— start of Records provided —

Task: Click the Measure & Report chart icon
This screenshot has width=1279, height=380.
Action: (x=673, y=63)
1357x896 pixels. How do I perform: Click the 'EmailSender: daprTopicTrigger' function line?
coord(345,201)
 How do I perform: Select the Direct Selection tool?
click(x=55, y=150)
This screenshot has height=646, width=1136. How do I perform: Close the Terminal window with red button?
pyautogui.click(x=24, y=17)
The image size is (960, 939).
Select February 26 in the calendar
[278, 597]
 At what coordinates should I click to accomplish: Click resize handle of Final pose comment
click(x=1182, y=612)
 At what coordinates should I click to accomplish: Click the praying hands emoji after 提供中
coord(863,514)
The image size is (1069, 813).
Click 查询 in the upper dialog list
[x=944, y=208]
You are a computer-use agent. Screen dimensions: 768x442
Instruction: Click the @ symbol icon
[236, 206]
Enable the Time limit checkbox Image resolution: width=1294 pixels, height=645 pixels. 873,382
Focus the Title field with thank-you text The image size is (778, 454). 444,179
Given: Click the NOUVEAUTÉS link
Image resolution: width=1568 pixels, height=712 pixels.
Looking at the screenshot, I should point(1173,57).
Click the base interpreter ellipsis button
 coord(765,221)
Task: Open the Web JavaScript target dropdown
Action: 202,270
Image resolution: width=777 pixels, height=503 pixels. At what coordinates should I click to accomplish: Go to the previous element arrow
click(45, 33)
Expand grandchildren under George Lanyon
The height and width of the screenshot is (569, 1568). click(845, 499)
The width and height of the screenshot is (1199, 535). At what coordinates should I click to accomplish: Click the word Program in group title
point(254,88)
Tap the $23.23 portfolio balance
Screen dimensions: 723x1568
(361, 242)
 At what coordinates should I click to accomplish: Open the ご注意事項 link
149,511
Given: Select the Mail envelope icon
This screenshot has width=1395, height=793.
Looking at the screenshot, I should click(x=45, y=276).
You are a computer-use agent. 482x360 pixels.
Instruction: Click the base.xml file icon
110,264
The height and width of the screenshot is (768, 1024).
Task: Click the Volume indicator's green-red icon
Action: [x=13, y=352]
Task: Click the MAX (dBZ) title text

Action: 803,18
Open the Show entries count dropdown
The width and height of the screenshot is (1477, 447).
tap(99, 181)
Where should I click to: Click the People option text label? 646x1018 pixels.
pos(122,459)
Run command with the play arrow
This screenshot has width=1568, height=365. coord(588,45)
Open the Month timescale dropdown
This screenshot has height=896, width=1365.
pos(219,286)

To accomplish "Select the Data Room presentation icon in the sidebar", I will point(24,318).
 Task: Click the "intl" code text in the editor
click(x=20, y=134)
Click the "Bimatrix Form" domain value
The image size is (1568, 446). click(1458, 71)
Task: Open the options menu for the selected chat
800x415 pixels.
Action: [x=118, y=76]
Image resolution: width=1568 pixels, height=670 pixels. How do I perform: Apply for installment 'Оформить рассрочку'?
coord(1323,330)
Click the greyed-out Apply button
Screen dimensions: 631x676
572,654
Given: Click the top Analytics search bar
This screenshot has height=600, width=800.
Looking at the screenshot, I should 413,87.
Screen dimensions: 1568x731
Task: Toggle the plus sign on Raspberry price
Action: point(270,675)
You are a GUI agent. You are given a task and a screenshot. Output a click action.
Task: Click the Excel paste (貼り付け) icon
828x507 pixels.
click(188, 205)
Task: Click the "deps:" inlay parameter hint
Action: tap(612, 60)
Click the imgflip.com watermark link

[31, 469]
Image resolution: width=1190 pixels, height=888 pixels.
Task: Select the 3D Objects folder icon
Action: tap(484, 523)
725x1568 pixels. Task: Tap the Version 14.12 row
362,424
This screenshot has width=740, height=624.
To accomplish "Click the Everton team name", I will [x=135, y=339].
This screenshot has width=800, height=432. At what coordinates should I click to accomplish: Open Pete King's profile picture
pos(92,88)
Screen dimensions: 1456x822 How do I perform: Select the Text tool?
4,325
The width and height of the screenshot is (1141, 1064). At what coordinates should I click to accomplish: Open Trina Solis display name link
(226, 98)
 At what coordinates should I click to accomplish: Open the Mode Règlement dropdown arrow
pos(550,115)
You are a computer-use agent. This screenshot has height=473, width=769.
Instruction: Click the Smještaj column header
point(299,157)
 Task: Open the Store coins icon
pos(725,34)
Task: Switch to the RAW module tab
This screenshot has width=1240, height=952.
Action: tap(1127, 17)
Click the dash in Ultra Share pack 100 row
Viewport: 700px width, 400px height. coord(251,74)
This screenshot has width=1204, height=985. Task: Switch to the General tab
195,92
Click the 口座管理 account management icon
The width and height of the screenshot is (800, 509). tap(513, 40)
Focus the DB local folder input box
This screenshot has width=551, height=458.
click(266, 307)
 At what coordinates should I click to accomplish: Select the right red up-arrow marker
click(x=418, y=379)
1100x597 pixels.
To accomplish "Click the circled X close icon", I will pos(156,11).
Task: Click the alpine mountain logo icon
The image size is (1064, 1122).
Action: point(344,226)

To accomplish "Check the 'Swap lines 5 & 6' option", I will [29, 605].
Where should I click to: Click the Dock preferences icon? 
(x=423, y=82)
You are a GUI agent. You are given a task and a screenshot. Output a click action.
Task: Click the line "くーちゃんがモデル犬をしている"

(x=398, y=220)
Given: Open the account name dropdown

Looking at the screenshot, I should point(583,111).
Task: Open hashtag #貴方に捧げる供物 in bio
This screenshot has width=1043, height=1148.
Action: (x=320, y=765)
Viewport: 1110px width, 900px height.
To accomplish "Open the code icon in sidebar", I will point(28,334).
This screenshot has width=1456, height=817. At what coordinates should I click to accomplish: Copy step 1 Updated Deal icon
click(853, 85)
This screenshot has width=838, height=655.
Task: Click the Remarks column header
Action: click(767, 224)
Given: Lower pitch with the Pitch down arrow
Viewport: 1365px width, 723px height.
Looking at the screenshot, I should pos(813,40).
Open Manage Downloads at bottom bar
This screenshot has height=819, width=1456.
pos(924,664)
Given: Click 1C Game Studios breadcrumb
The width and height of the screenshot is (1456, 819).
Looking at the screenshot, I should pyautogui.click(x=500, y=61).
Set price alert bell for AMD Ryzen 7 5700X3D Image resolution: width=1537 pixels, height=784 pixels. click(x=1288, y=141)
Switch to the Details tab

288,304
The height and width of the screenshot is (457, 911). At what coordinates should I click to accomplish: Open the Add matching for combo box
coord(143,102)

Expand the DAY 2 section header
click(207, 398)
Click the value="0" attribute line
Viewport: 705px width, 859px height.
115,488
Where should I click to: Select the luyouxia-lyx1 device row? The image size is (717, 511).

— end of Records provided —

▶ Given request: Edit the records above by replacing every "At what coordinates should I click to accomplish" with "Where should I click to do this". Leave all other text unchanged.

▶ Output:
Task: Click the Measure & Report chart icon
This screenshot has width=1279, height=380.
Action: (x=673, y=63)
1357x896 pixels. How do I perform: Click the 'EmailSender: daprTopicTrigger' function line?
coord(345,201)
 How do I perform: Select the Direct Selection tool?
click(x=55, y=150)
This screenshot has height=646, width=1136. How do I perform: Close the Terminal window with red button?
pyautogui.click(x=24, y=17)
The image size is (960, 939).
Select February 26 in the calendar
[278, 597]
 Where should I click to do this: Click resize handle of Final pose comment
click(x=1182, y=612)
 Where should I click to do this: Click the praying hands emoji after 提供中
coord(863,514)
The image size is (1069, 813).
Click 查询 in the upper dialog list
[x=944, y=208]
You are a computer-use agent. Screen dimensions: 768x442
Instruction: Click the @ symbol icon
[236, 206]
Enable the Time limit checkbox Image resolution: width=1294 pixels, height=645 pixels. 873,382
Focus the Title field with thank-you text The image size is (778, 454). 444,179
Given: Click the NOUVEAUTÉS link
Image resolution: width=1568 pixels, height=712 pixels.
Looking at the screenshot, I should point(1173,57).
Click the base interpreter ellipsis button
 coord(765,221)
Task: Open the Web JavaScript target dropdown
Action: 202,270
Image resolution: width=777 pixels, height=503 pixels. Where should I click to do this: Go to the previous element arrow
click(45, 33)
Expand grandchildren under George Lanyon
The height and width of the screenshot is (569, 1568). click(845, 499)
The width and height of the screenshot is (1199, 535). Where should I click to do this: Click the word Program in group title
point(254,88)
Tap the $23.23 portfolio balance
Screen dimensions: 723x1568
(361, 242)
 Where should I click to do this: Open the ご注意事項 link
149,511
Given: Select the Mail envelope icon
This screenshot has width=1395, height=793.
Looking at the screenshot, I should click(x=45, y=276).
You are a computer-use agent. 482x360 pixels.
Instruction: Click the base.xml file icon
110,264
The height and width of the screenshot is (768, 1024).
Task: Click the Volume indicator's green-red icon
Action: [x=13, y=352]
Task: Click the MAX (dBZ) title text

Action: 803,18
Open the Show entries count dropdown
The width and height of the screenshot is (1477, 447).
tap(99, 181)
Where should I click to: Click the People option text label? 646x1018 pixels.
pos(122,459)
Run command with the play arrow
This screenshot has width=1568, height=365. coord(588,45)
Open the Month timescale dropdown
This screenshot has height=896, width=1365.
pos(219,286)

To accomplish "Select the Data Room presentation icon in the sidebar", I will point(24,318).
 Task: Click the "intl" code text in the editor
click(x=20, y=134)
Click the "Bimatrix Form" domain value
The image size is (1568, 446). click(1458, 71)
Task: Open the options menu for the selected chat
800x415 pixels.
Action: [x=118, y=76]
Image resolution: width=1568 pixels, height=670 pixels. How do I perform: Apply for installment 'Оформить рассрочку'?
coord(1323,330)
Click the greyed-out Apply button
Screen dimensions: 631x676
572,654
Given: Click the top Analytics search bar
This screenshot has height=600, width=800.
Looking at the screenshot, I should 413,87.
Screen dimensions: 1568x731
Task: Toggle the plus sign on Raspberry price
Action: point(270,675)
You are a GUI agent. You are given a task and a screenshot. Output a click action.
Task: Click the Excel paste (貼り付け) icon
828x507 pixels.
click(188, 205)
Task: Click the "deps:" inlay parameter hint
Action: tap(612, 60)
Click the imgflip.com watermark link

[31, 469]
Image resolution: width=1190 pixels, height=888 pixels.
Task: Select the 3D Objects folder icon
Action: tap(484, 523)
725x1568 pixels. Task: Tap the Version 14.12 row
362,424
This screenshot has width=740, height=624.
To accomplish "Click the Everton team name", I will [x=135, y=339].
This screenshot has width=800, height=432. Where should I click to do this: Open Pete King's profile picture
pos(92,88)
Screen dimensions: 1456x822 How do I perform: Select the Text tool?
4,325
The width and height of the screenshot is (1141, 1064). Where should I click to do this: Open Trina Solis display name link
(226, 98)
 Where should I click to do this: Open the Mode Règlement dropdown arrow
pos(550,115)
You are a computer-use agent. This screenshot has height=473, width=769.
Instruction: Click the Smještaj column header
point(299,157)
 Task: Open the Store coins icon
pos(725,34)
Task: Switch to the RAW module tab
This screenshot has width=1240, height=952.
Action: tap(1127, 17)
Click the dash in Ultra Share pack 100 row
Viewport: 700px width, 400px height. coord(251,74)
This screenshot has width=1204, height=985. Task: Switch to the General tab
195,92
Click the 口座管理 account management icon
The width and height of the screenshot is (800, 509). tap(513, 40)
Focus the DB local folder input box
This screenshot has width=551, height=458.
click(266, 307)
 Where should I click to do this: Select the right red up-arrow marker
click(x=418, y=379)
1100x597 pixels.
To accomplish "Click the circled X close icon", I will pos(156,11).
Task: Click the alpine mountain logo icon
The image size is (1064, 1122).
Action: point(344,226)

To accomplish "Check the 'Swap lines 5 & 6' option", I will [29, 605].
Where should I click to: Click the Dock preferences icon? 
(x=423, y=82)
You are a GUI agent. You are given a task and a screenshot. Output a click action.
Task: Click the line "くーちゃんがモデル犬をしている"

(x=398, y=220)
Given: Open the account name dropdown

Looking at the screenshot, I should point(583,111).
Task: Open hashtag #貴方に捧げる供物 in bio
This screenshot has width=1043, height=1148.
Action: (x=320, y=765)
Viewport: 1110px width, 900px height.
To accomplish "Open the code icon in sidebar", I will point(28,334).
This screenshot has width=1456, height=817. Where should I click to do this: Copy step 1 Updated Deal icon
click(853, 85)
This screenshot has width=838, height=655.
Task: Click the Remarks column header
Action: click(767, 224)
Given: Lower pitch with the Pitch down arrow
Viewport: 1365px width, 723px height.
Looking at the screenshot, I should pos(813,40).
Open Manage Downloads at bottom bar
This screenshot has height=819, width=1456.
pos(924,664)
Given: Click 1C Game Studios breadcrumb
The width and height of the screenshot is (1456, 819).
Looking at the screenshot, I should pyautogui.click(x=500, y=61).
Set price alert bell for AMD Ryzen 7 5700X3D Image resolution: width=1537 pixels, height=784 pixels. click(x=1288, y=141)
Switch to the Details tab

288,304
The height and width of the screenshot is (457, 911). Where should I click to do this: Open the Add matching for combo box
coord(143,102)

Expand the DAY 2 section header
click(207, 398)
Click the value="0" attribute line
Viewport: 705px width, 859px height.
115,488
Where should I click to: Select the luyouxia-lyx1 device row? The image size is (717, 511).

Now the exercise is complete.